Return the records below without changes, beginning at the line that contains "Click the xAccel parameter in event block" and stopping after the line that contains "Looking at the screenshot, I should coord(483,636).".

■ **DATA FOR PROCESSING**:
++++
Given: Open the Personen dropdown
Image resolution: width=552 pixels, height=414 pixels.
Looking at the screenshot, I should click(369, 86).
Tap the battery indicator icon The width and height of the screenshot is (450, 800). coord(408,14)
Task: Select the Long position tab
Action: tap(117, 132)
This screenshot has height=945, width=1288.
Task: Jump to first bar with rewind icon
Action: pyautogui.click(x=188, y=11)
++++
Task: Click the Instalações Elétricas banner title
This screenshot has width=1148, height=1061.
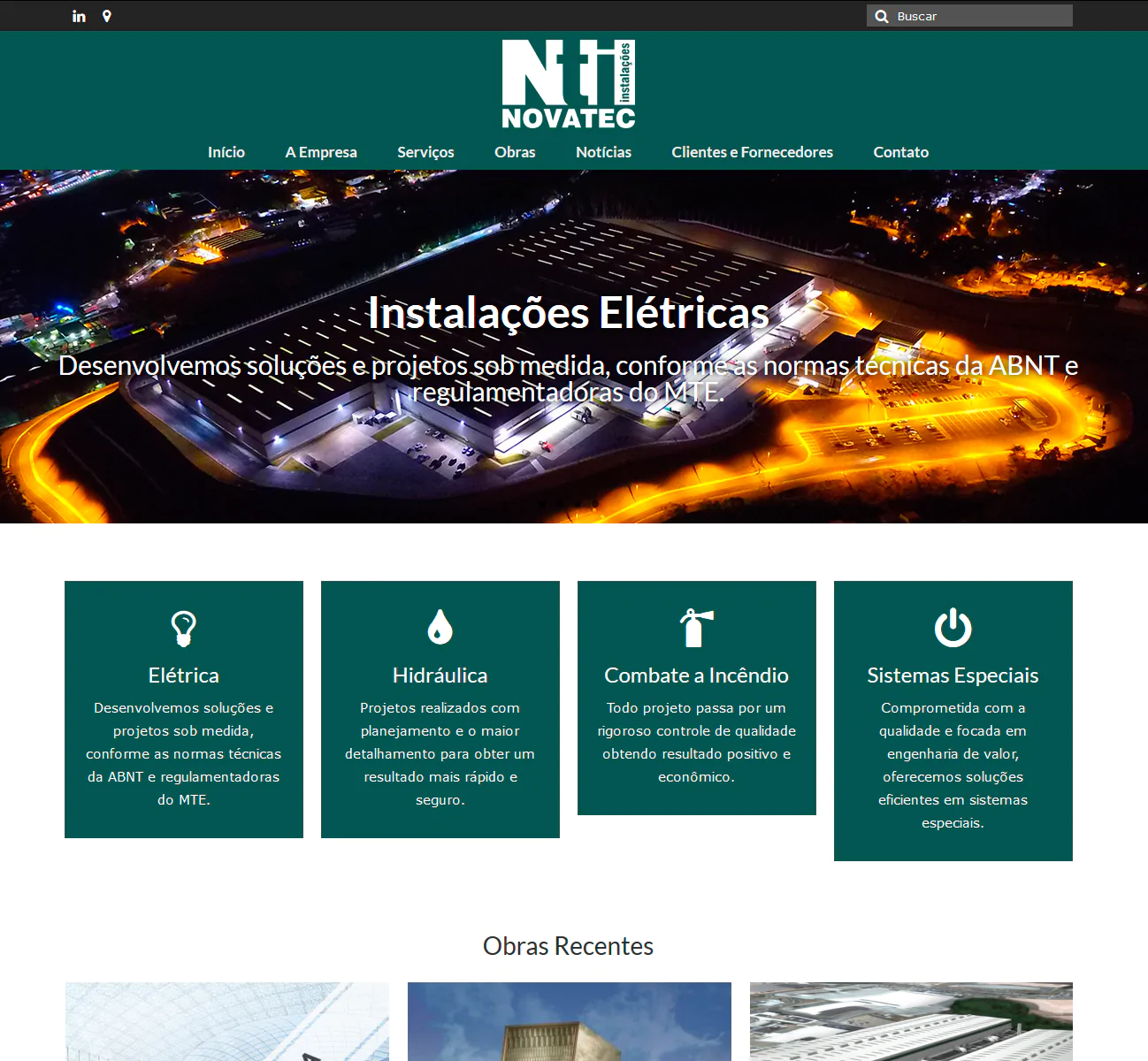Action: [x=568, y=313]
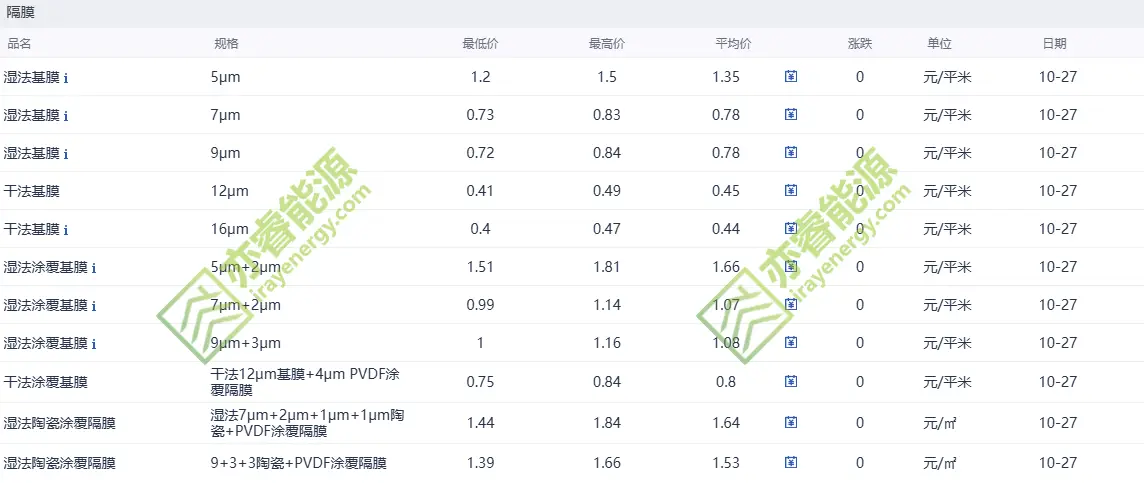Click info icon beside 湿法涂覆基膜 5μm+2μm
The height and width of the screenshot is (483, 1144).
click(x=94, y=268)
++++
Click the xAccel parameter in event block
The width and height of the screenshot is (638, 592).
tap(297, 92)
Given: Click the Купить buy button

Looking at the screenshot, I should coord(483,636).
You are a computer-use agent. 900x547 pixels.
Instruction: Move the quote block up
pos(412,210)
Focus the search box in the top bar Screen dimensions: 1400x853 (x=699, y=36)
++++
■ **TASK OUTPUT**:
Click the xAccel parameter in event block
The width and height of the screenshot is (638, 592).
tap(297, 92)
Given: Click the Купить buy button

Looking at the screenshot, I should coord(483,636).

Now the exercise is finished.